Rewrite every line of the rows below as a numbered list, skipping any blank lines. Leave the pictures out of your answer.

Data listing
————

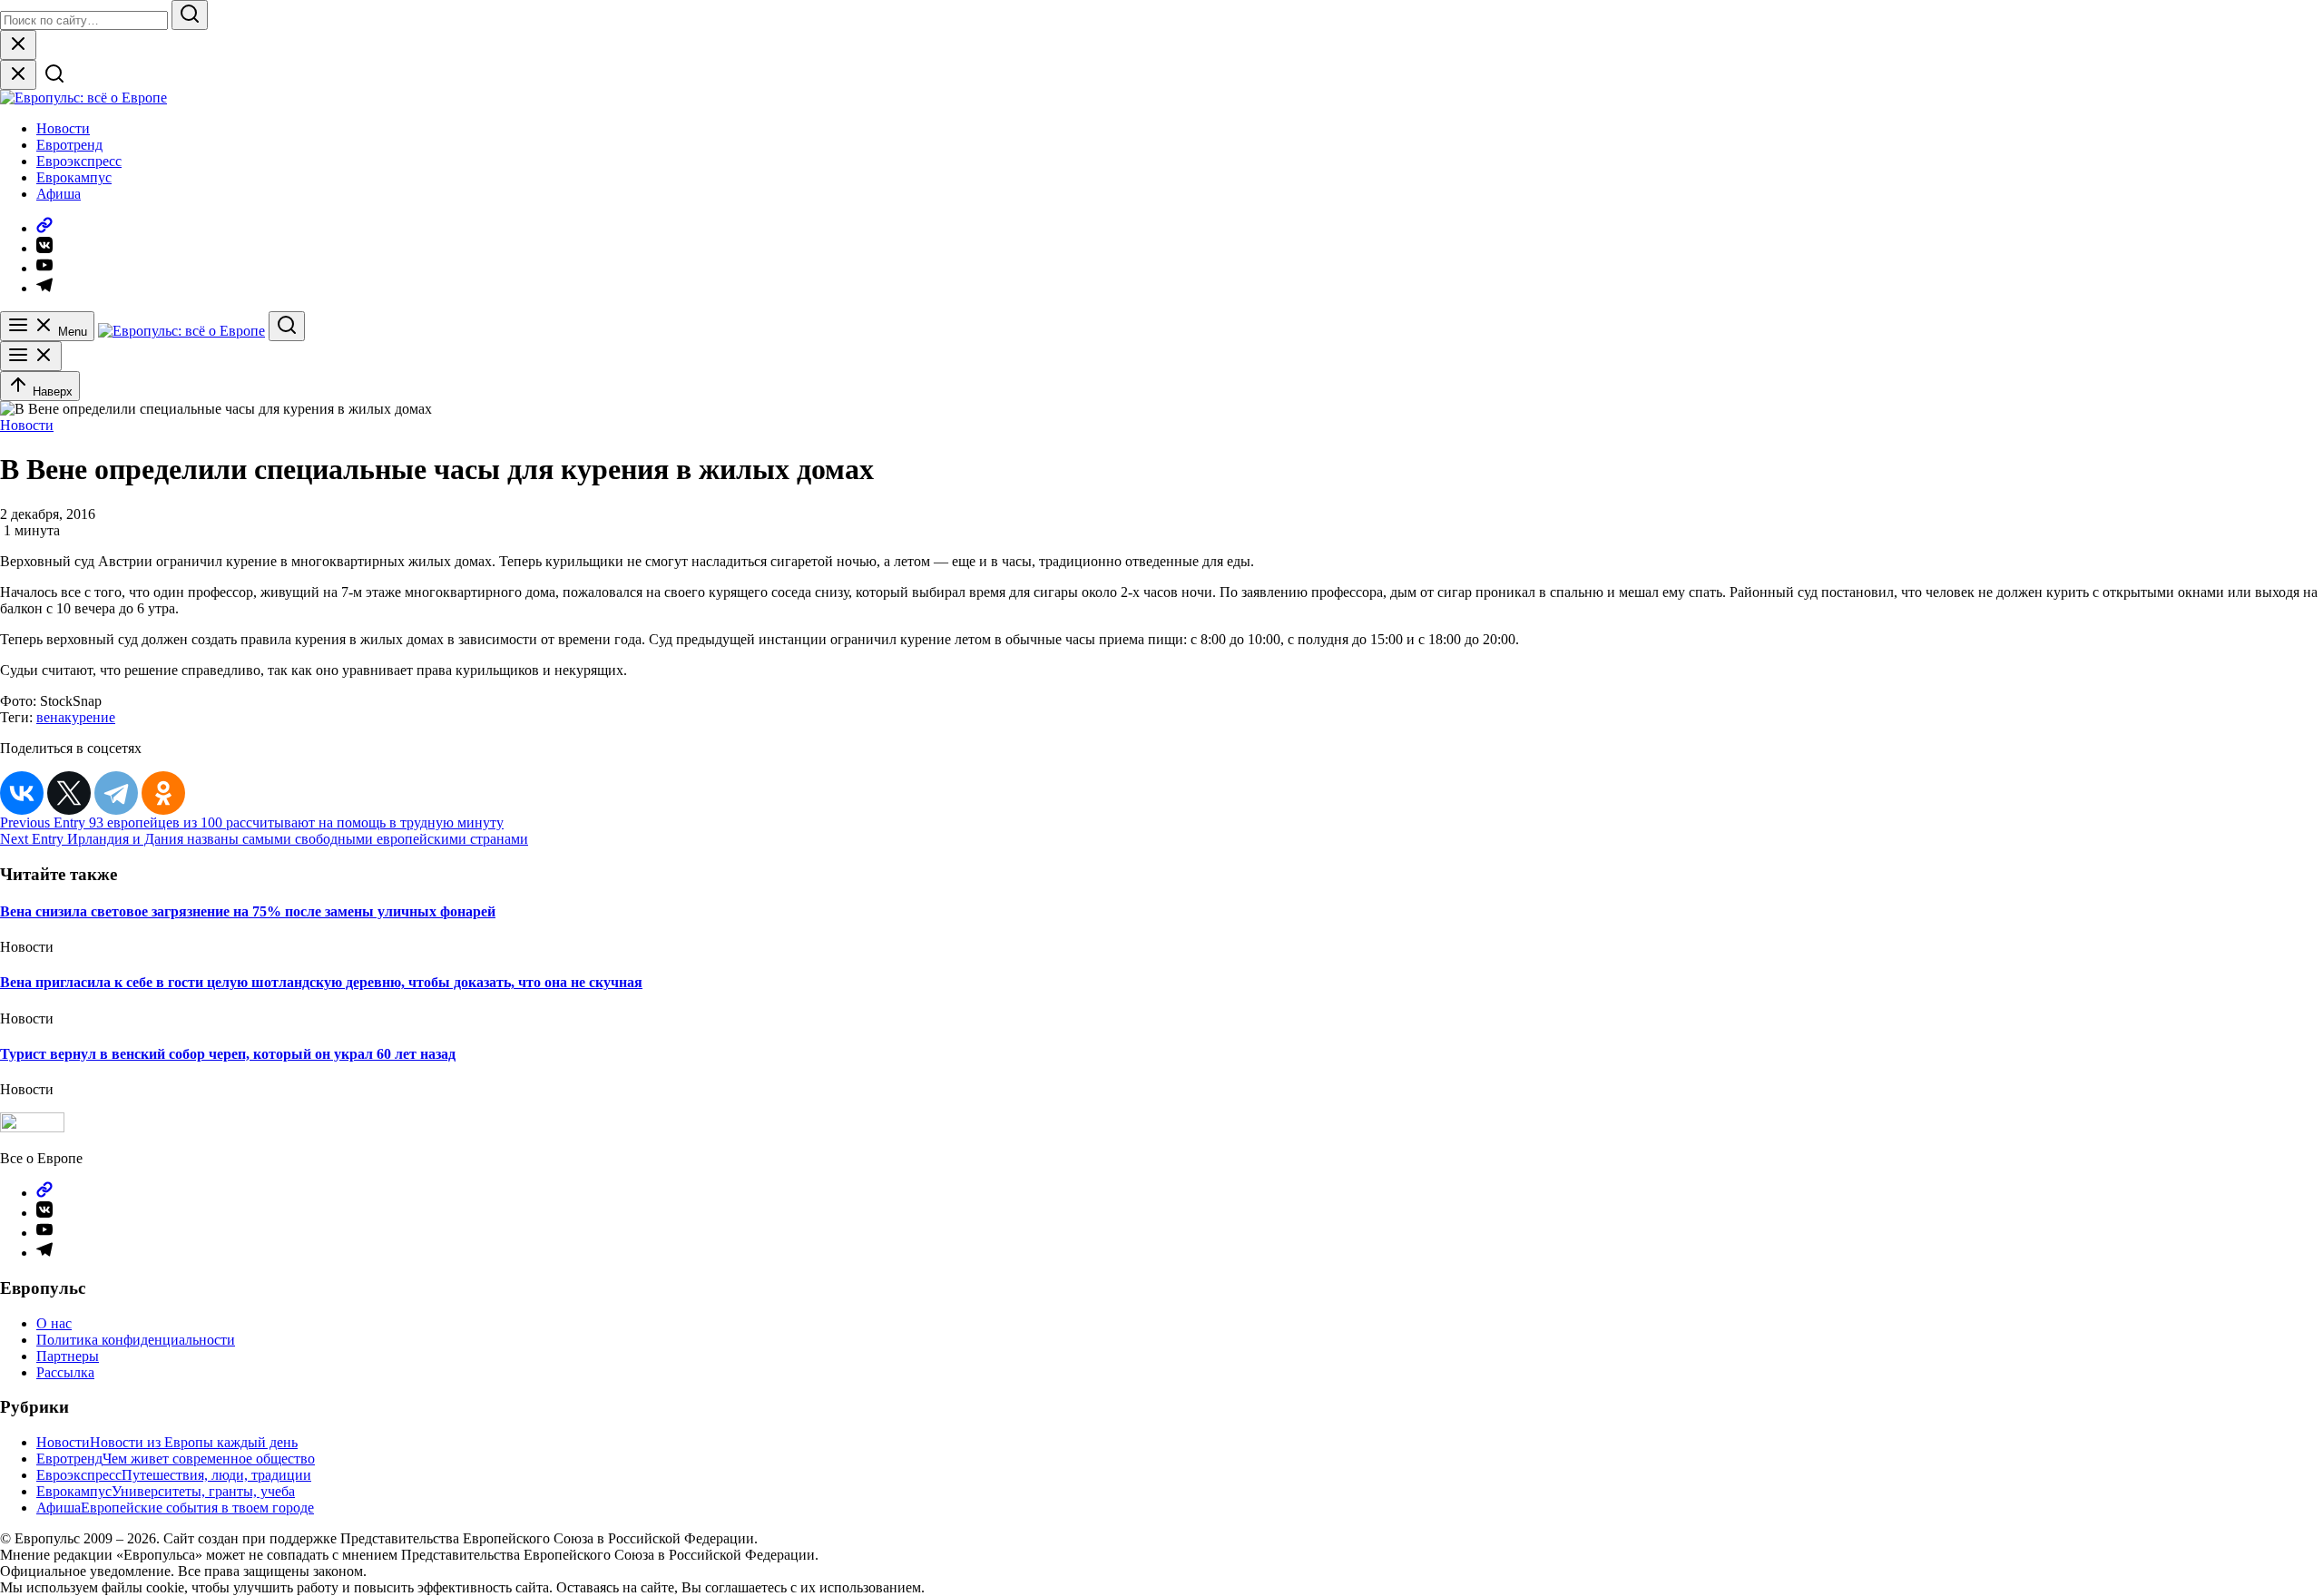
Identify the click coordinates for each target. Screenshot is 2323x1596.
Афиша (58, 193)
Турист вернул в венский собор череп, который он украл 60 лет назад (228, 1054)
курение (89, 717)
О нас (54, 1323)
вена (50, 717)
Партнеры (67, 1356)
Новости (63, 128)
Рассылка (65, 1372)
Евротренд (69, 144)
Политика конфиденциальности (135, 1339)
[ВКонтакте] (22, 793)
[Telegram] (116, 793)
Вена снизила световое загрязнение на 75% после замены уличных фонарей (247, 911)
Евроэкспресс (79, 161)
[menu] (31, 356)
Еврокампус (74, 177)
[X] (69, 793)
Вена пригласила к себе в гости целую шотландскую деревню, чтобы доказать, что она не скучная (321, 982)
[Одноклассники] (163, 793)
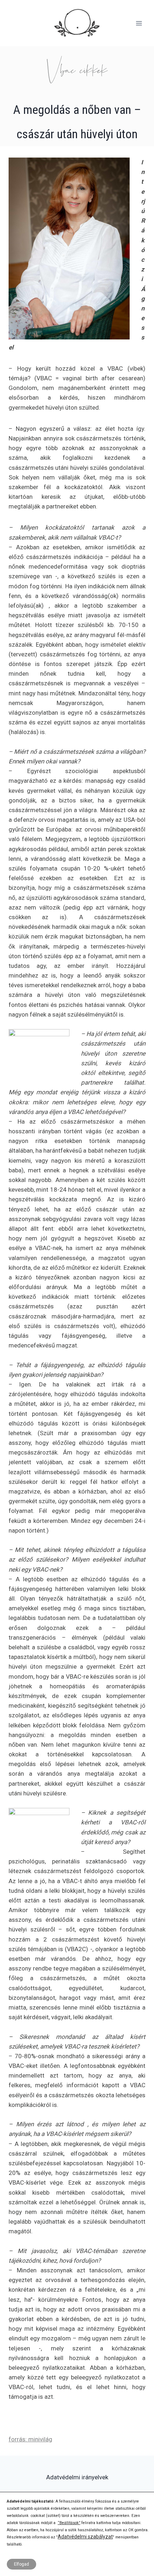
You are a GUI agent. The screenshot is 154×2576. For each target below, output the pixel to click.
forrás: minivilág (30, 2439)
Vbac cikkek (77, 70)
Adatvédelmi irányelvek (77, 2477)
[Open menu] (138, 23)
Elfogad (21, 2564)
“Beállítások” (69, 2522)
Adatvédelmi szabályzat (85, 2536)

————

[WRITTEN ANSWER]
1. Identify the click coordinates for each target. Screenshot is 2323x1596.
2. Афиша (58, 193)
3. Турист вернул в венский собор череп, который он украл 60 лет назад (228, 1054)
4. курение (89, 717)
5. О нас (54, 1323)
6. вена (50, 717)
7. Партнеры (67, 1356)
8. Новости (63, 128)
9. Рассылка (65, 1372)
10. Евротренд (69, 144)
11. Политика конфиденциальности (135, 1339)
12. [ВКонтакте] (22, 793)
13. [Telegram] (116, 793)
14. Вена снизила световое загрязнение на 75% после замены уличных фонарей (247, 911)
15. Евроэкспресс (79, 161)
16. [menu] (31, 356)
17. Еврокампус (74, 177)
18. [X] (69, 793)
19. Вена пригласила к себе в гости целую шотландскую деревню, чтобы доказать, что она не скучная (321, 982)
20. [Одноклассники] (163, 793)
21. You are a GUI agent. The screenshot is 154×2576. For each target below, output the pixel to click.
22. forrás: minivilág (30, 2439)
23. Vbac cikkek (77, 70)
24. Adatvédelmi irányelvek (77, 2477)
25. [Open menu] (138, 23)
26. Elfogad (21, 2564)
27. “Beállítások” (69, 2522)
28. Adatvédelmi szabályzat (85, 2536)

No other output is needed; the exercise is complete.